Design: Durable viral suppression to < 20 HIV RNA copies/ml plasma was achieved with zidovudine-nevirapine-didanosine (ZDV-NVP-ddl) therapy. Potential for sustained antiviral response was explored for patients who began with ZDV-NVP-ddl and subsequently interrupted ddl.
Methods: Antiretroviral-naive patients were treated with ZDV-NVP, ZDV-ddl, or ZDV-NVP-ddl. Viral load was measured with the Amplicor assay (limit of quantification 400 copies/ml) and by the Ultra Direct assay (limit of quantification 20 copies/ml) when the Amplicor result was < 500 copies/ml. Treatment adherence for each drug was recorded, including all dose adjustments.

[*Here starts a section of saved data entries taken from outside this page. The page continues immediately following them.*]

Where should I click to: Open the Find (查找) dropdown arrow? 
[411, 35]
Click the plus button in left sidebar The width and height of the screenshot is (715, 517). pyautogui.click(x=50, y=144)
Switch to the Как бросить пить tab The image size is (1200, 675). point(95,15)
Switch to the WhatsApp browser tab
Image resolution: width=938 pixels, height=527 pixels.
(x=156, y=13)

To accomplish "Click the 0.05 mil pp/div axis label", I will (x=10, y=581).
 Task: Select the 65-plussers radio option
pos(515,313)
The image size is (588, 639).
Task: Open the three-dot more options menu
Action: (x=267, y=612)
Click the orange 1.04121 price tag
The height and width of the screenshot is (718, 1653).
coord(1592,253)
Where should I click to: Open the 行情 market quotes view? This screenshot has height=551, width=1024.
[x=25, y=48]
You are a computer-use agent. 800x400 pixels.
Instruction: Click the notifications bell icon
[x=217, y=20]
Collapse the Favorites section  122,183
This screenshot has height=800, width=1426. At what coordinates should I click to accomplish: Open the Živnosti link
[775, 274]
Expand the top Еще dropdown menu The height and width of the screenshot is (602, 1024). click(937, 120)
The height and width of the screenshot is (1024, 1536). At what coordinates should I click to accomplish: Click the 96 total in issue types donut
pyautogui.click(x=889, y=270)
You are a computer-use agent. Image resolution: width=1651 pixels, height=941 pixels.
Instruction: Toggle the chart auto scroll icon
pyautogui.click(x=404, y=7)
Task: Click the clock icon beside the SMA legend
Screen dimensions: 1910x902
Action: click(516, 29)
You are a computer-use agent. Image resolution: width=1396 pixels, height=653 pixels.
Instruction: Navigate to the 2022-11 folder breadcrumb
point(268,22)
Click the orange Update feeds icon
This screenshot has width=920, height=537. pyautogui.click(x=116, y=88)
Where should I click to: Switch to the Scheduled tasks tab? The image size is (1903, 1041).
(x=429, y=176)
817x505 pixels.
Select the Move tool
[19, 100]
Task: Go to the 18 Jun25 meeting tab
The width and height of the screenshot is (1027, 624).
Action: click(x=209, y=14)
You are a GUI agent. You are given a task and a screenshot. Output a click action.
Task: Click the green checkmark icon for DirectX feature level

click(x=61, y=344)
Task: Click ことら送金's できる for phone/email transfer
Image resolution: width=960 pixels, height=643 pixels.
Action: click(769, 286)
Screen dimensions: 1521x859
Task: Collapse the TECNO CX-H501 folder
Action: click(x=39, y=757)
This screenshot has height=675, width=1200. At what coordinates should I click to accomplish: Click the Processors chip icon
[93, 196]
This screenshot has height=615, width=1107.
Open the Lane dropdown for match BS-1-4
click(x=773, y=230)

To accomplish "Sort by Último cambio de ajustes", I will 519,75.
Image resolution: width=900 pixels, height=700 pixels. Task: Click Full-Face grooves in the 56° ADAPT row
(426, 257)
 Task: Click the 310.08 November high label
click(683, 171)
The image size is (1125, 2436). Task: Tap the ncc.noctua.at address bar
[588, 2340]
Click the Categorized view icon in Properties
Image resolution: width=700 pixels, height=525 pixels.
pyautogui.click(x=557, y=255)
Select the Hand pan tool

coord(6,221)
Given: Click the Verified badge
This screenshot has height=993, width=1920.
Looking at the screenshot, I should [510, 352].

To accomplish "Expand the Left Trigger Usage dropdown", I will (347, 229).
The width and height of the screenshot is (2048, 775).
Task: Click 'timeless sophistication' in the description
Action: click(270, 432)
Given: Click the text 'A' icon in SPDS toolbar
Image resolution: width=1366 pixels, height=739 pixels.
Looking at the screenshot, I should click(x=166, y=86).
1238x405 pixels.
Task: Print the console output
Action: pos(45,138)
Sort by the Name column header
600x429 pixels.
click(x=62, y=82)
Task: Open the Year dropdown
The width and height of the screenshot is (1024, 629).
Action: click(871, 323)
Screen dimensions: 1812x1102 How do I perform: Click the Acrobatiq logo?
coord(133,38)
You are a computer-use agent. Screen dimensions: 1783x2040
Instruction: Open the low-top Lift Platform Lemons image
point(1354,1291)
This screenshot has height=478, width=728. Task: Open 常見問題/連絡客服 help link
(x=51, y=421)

Results: Five patients who had begun treatment with ZDV-NVP-ddl discontinued ddl for at least 6 weeks after achieving viral load levels below detection. All were documented to have sustained their viral load at < 20 copies/ml during the ddl interruption. Two patients permanently discontinued ddl, both with sustained viral load below detection for more than 1 year while treated with ZDV NVP. In contrast, no patient initially receiving ZDV-NVP was able to maintain viral load below detection for sustained periods; none had viral load below detection after week 12 of treatment.
Conclusions: After induction with ZDV-NVP-ddl, patients were able to sustain viral suppression with a regimen (ZDV NVP) that was only transiently effective as initial therapy. There was no evidence of virologic escape, even with the most sensitive measure of plasma viral load.